Entre os episódios burlescos protagonizados por D. Lula III  destaca-se a postura de admirador confesso do tiranete venezuelano Nicolás Maduro. Sua majestade disse inicialmente que ouviu do amigo a promessa de um pleito "limpo e democrático" e respeito à vontade do povo, consubstanciada pelo resultado das urnas. De acordo com o Conselho Nacional Eleitoral (que é controlado pelo Partido Socialista da Venezuela), o autocrata abjeto foi reeleito com 51,21% dos votos, mas a líder da oposição Maria Corina Machado diz ter provas de que Edmundo González Urrutia venceu por uma ampla vantagem. 
 
Para os observadores internacionais e a maioria dos governos — com exceção de Cuba Rússia, China, Nicarágua, Irã e outros regimes igualmente autoritários —, os dados oficiais são fraudulentos; segundo a Associated PressMaduro perdeu por uma diferença de quase meio milhão de votos. Para surpresa de ninguém, o paradeiro das atas eleitorais que o autoproclamado vencedor prometeu exibir continua incerto e não sabido, até porque seu conteúdo comprovaria o autogolpe. 
 
Num primeiro momento, Lula compactuou com a postura abjeta de seu partido, que reconheceu prontamente a vitória do caudilho venezuelano, mas mudou de ideia depois que Centro Carter afirmou que as atas eleitorais coletadas pela oposição eram "consistentes", e que González venceu de maneira clara e "por uma margem intransponível". Todavia, ao
 insistir que democracia é um conceito relativo, que a Venezuela não é uma ditadura, mas vive um 'regime desagradável", o petista escancara sua incapacidade de encaixar as palavras "Maduro" e "podre" numa mesma frase e deixa claro que sua abjeta ideológica o impede de se render à realidade, o que é inadmissível para um líder regional. 

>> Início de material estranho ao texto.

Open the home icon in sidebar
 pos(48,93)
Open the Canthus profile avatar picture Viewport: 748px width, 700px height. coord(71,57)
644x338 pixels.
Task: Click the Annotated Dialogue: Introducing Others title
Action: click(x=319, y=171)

Ecoando o ex-chanceler Celso Amorim, seu aspone especial para assuntos internacionais, Lula propôs a realização de um inexequível segundo turno das eleições no país vizinho (proposta essa que foi prontamente rechaçada por Corina, Urrutia e seus apoiadores). Aplicando-se os mesmos conceitos à conjuntura tupiniquim, Bolsonaro seria ligeiramente antidemocrático, o golpe falhado seria aceitável e o petismo aceitaria graciosamente o VAR de uma segunda eleição. 

Lula recebeu Maduro numa cúpula de países sul-americanos e tratou-o com deferência especial. Como anfitrião, foi criticado por seus pares, mas deu de ombros e seguiu na toada de condescendências em série, culminando na situação atual em que o Brasil, de líder, passou a voz praticamente isolada ao se recusar a reconhecer com clareza a fraude eleitoral deflagrada no final do mês passado. Além de desrespeitar o eleitor que votou nele acorrentado ao fator democrático, o pseudo grande estadista desrespeita a si mesmo.
 
Maduro já exibiu sua boca de jacaré, seus dentes de jacaré, seu couro de jacaré e seu rabo de jacaré, mas Lula continua achando que ele é o coelhinho da Páscoa. Num instante em que metade dos brasileiros ainda respira aliviada por ter conseguido se livrar de um candidato a déspota, Lula deveria parar de disputar a liderança da oposição com o "o coisa", sob pena de consolidar a crise venezuelana num processo de erosão da sua própria popularidade.